In Clock Drawing Test in Elderly Individuals With Different Educational Levels: Correlation With Clinical Dementia Rating, Bartholomeu et al compared the Clock Drawing Test performance in elderly individuals with different schooling levels among Clinical Dementia Scale (CDR) rating categories. In this large study, they determined that for elderly individuals with high education levels, the Clock Drawing Test is not an effective test to detect cognitive impairment.

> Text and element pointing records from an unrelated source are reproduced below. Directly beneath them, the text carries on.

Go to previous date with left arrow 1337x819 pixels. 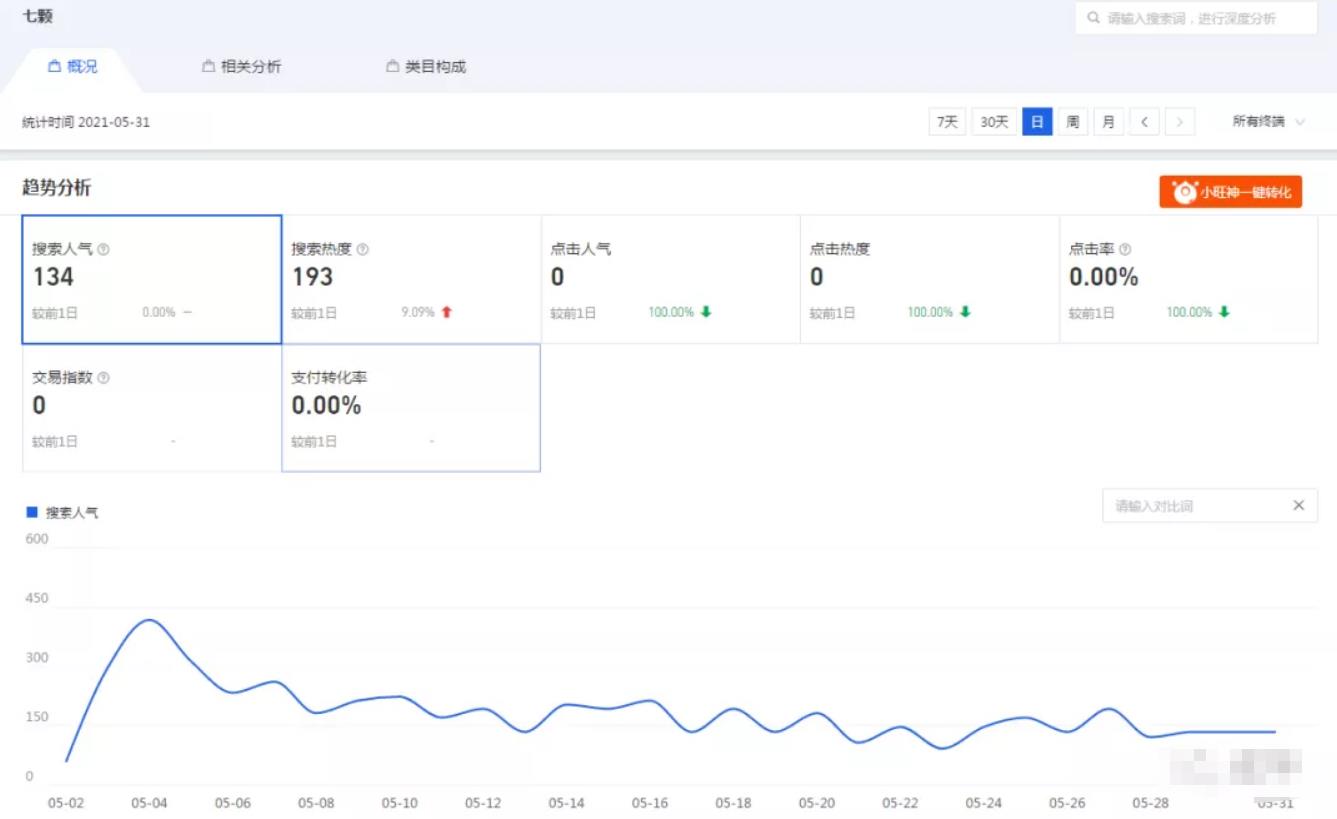(1144, 122)
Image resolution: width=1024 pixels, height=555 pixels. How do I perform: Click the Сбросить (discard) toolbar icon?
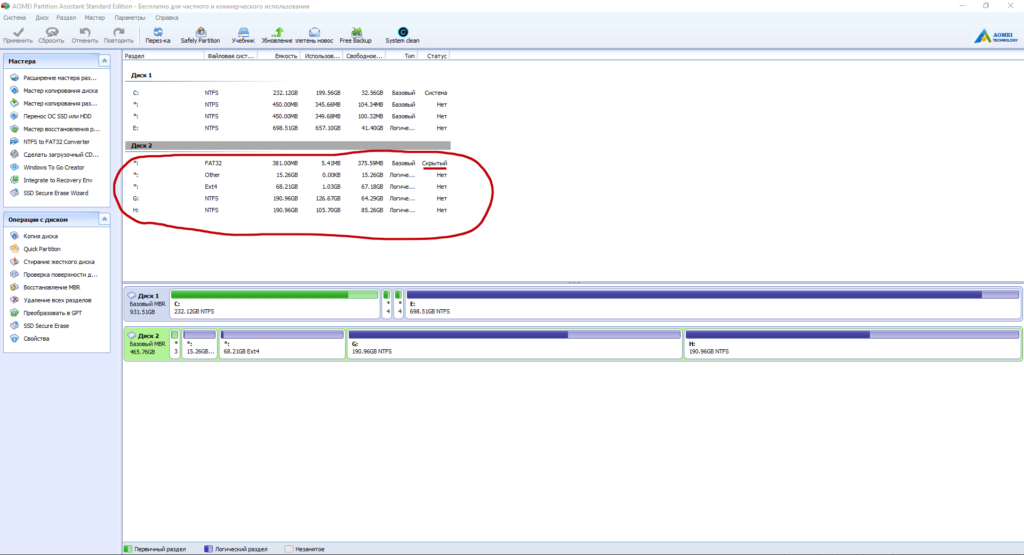coord(50,34)
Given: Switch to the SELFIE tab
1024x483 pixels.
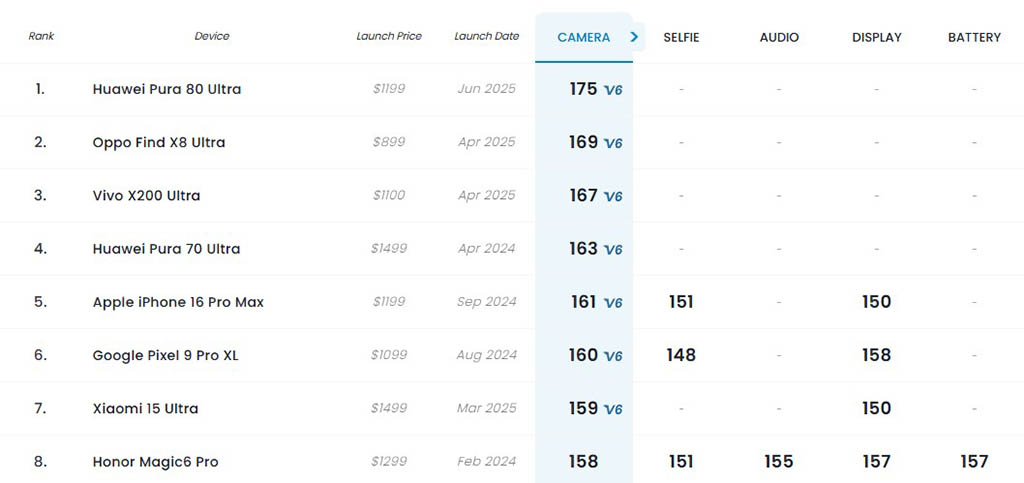Looking at the screenshot, I should (x=681, y=38).
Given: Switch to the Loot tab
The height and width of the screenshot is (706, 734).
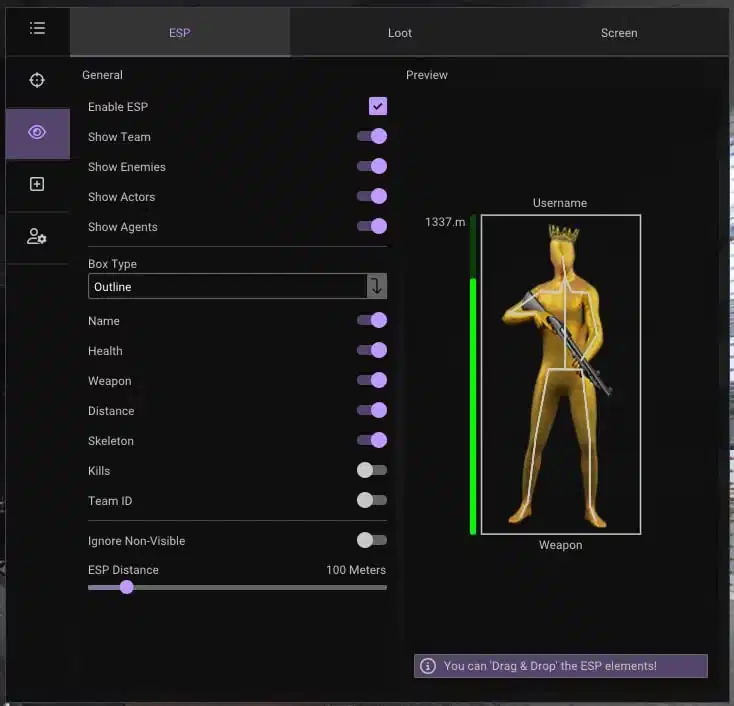Looking at the screenshot, I should 400,33.
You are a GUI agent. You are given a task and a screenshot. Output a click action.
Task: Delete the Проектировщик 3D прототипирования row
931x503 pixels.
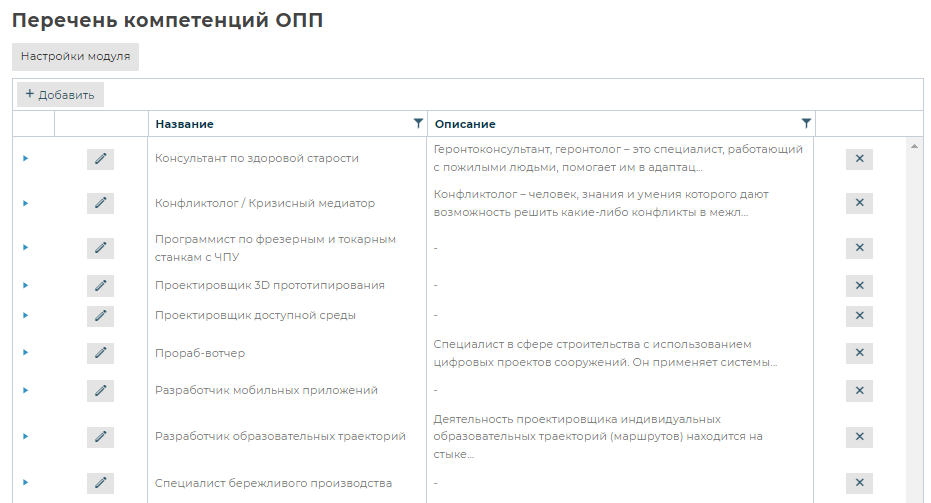(859, 286)
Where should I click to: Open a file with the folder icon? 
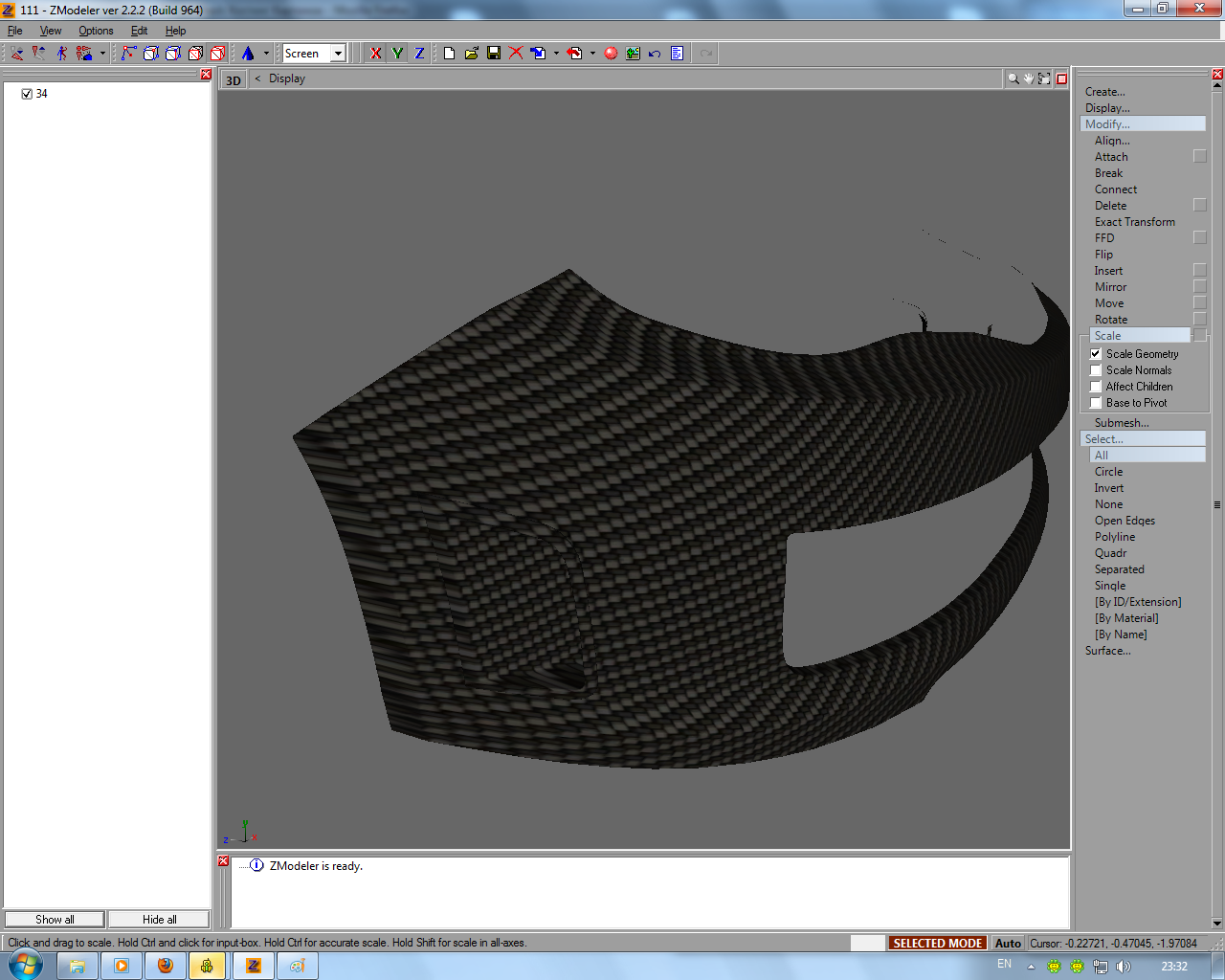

Nordgren (Effects of Animal-Assisted Therapy on Behavioral and/or Psychological Symptoms in Dementia—A Case Report) describes an animal-assisted therapy case report where an 84-year-old woman with vascular dementia was systematically trained with a therapy dog team for 8 weeks. Some effects on the woman’s ability to walk and on her cognition were identified. Nordgren concludes that physical, psychological, and/or social training with certified therapy dog teams may have effects on the behavioral and psychological symptoms in people living with dementia.
Steffen and Mangum (Predicting Attendance at Dementia Family Support Groups) conducted a longitudinal study to examine the predictors of dementia family caregivers’ attendance at support group meetings over 6 months. First-time attendees were contacted after their first meeting and assessed for (a) perceptions of the similarity between themselves and other members, (b) depressive symptoms, and (c) perceptions of social support from the facilitator and other members. Participants were re-contacted 6 months later to obtain self-reports of attendance patterns. Self-reported attendance at any meeting during this follow-up period was predicted by perceived similarity in care recipient’s stage of dementia and perceived support from group members as assessed at the first interview. Greater perceived support from the group members and fewer depressive symptoms at time 1 predicted a higher frequency of support group attendance over the follow-up period. Their results have implications for orienting new support group members as well as training and supporting group facilitators.